(Dataset content Opens)
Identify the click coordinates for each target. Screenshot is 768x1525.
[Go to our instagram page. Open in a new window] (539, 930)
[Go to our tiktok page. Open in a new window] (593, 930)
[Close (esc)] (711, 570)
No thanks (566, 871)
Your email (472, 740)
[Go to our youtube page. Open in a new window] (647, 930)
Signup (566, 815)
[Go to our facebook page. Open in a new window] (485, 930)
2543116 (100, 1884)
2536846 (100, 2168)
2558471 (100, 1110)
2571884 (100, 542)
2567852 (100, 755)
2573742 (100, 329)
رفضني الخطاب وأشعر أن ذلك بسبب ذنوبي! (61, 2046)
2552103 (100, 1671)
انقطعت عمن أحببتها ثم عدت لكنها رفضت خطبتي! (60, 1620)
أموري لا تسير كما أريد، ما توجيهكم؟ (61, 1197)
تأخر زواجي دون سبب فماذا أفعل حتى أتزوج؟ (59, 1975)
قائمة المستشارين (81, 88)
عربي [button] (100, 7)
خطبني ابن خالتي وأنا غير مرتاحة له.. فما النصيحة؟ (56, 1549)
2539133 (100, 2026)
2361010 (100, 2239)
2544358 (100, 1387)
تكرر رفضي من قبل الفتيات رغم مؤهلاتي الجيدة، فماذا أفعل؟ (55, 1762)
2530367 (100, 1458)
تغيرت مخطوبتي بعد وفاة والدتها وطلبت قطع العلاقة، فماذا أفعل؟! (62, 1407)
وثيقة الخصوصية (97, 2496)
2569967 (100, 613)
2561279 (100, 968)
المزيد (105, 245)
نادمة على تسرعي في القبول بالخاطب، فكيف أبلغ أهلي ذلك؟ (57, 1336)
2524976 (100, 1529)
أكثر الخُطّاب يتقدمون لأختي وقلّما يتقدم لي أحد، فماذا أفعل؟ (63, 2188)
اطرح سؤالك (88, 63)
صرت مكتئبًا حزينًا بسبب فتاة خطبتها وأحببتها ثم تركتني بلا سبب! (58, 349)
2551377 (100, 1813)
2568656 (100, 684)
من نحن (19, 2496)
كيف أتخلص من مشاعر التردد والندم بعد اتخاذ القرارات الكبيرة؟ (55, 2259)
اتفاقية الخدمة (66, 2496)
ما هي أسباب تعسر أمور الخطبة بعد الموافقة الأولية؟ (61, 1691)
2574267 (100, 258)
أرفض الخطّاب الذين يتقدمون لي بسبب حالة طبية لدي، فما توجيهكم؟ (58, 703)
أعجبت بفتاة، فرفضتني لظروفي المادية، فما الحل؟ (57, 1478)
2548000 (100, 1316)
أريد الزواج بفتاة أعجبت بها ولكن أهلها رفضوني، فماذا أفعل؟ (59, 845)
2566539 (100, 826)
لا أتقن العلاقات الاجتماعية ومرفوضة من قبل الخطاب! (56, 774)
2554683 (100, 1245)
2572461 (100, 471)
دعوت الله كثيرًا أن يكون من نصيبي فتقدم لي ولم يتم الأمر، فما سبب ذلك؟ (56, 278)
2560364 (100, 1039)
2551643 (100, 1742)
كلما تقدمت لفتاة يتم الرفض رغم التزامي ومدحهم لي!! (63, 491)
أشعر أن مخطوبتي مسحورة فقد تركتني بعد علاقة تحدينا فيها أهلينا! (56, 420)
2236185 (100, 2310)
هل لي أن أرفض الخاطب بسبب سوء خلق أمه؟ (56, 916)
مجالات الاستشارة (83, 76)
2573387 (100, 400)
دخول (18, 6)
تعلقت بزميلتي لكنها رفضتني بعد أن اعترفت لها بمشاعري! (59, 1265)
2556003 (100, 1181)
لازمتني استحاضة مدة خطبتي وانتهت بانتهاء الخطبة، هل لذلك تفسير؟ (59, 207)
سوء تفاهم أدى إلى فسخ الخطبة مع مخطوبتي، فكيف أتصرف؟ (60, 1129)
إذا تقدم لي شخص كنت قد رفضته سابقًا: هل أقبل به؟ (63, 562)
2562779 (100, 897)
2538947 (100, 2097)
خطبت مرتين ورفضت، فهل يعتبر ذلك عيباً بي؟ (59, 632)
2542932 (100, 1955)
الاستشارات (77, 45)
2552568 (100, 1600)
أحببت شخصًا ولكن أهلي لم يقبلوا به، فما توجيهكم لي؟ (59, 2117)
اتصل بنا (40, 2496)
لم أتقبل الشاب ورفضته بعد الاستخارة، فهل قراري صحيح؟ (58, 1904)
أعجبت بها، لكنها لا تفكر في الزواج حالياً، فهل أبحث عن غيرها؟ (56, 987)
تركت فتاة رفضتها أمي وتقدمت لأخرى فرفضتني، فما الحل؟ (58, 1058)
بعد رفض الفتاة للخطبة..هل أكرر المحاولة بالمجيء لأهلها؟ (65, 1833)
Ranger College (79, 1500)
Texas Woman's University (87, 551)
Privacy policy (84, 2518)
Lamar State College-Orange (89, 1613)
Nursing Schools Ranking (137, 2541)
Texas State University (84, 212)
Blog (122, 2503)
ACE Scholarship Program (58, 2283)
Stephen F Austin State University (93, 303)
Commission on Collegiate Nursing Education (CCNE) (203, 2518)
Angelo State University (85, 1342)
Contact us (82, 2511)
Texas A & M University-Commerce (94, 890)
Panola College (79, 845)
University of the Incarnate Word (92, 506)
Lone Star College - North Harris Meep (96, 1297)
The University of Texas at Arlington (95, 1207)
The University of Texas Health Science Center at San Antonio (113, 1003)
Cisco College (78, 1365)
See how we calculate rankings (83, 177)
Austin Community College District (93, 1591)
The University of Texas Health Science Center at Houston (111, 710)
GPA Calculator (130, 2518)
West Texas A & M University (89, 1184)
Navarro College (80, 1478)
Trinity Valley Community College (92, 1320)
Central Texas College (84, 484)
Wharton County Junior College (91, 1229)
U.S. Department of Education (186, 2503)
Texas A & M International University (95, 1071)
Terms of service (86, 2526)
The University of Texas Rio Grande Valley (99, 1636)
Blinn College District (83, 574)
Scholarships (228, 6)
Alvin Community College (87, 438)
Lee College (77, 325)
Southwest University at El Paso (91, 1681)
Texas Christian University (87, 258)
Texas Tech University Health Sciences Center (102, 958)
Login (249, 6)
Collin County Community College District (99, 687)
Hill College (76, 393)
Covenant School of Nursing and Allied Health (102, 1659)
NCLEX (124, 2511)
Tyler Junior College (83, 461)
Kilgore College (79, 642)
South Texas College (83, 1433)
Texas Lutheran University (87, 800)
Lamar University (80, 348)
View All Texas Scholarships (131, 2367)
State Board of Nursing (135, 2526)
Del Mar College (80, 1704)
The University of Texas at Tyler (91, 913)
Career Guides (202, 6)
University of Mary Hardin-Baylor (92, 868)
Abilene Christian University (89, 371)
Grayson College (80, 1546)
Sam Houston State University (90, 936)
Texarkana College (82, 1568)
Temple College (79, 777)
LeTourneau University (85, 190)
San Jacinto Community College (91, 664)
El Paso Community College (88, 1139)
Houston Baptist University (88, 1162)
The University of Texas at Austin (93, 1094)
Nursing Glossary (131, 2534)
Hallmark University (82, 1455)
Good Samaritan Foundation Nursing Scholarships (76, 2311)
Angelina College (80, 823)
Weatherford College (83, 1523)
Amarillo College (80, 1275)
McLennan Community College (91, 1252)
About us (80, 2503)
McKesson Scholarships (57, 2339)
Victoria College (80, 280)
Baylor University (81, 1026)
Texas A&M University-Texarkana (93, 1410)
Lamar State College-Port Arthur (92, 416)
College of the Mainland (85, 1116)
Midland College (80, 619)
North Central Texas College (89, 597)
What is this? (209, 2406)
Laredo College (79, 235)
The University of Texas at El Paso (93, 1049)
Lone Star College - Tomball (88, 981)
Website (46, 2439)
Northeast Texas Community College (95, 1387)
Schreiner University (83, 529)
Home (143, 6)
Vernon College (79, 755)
(Dataset content Closes)
[About this task] The required output is the lines from the one holding "Website (46, 2439)" through the last line of the entries above, copied exactly.

[Result of this exercise]
Website (46, 2439)
Northeast Texas Community College (95, 1387)
Schreiner University (83, 529)
Home (143, 6)
Vernon College (79, 755)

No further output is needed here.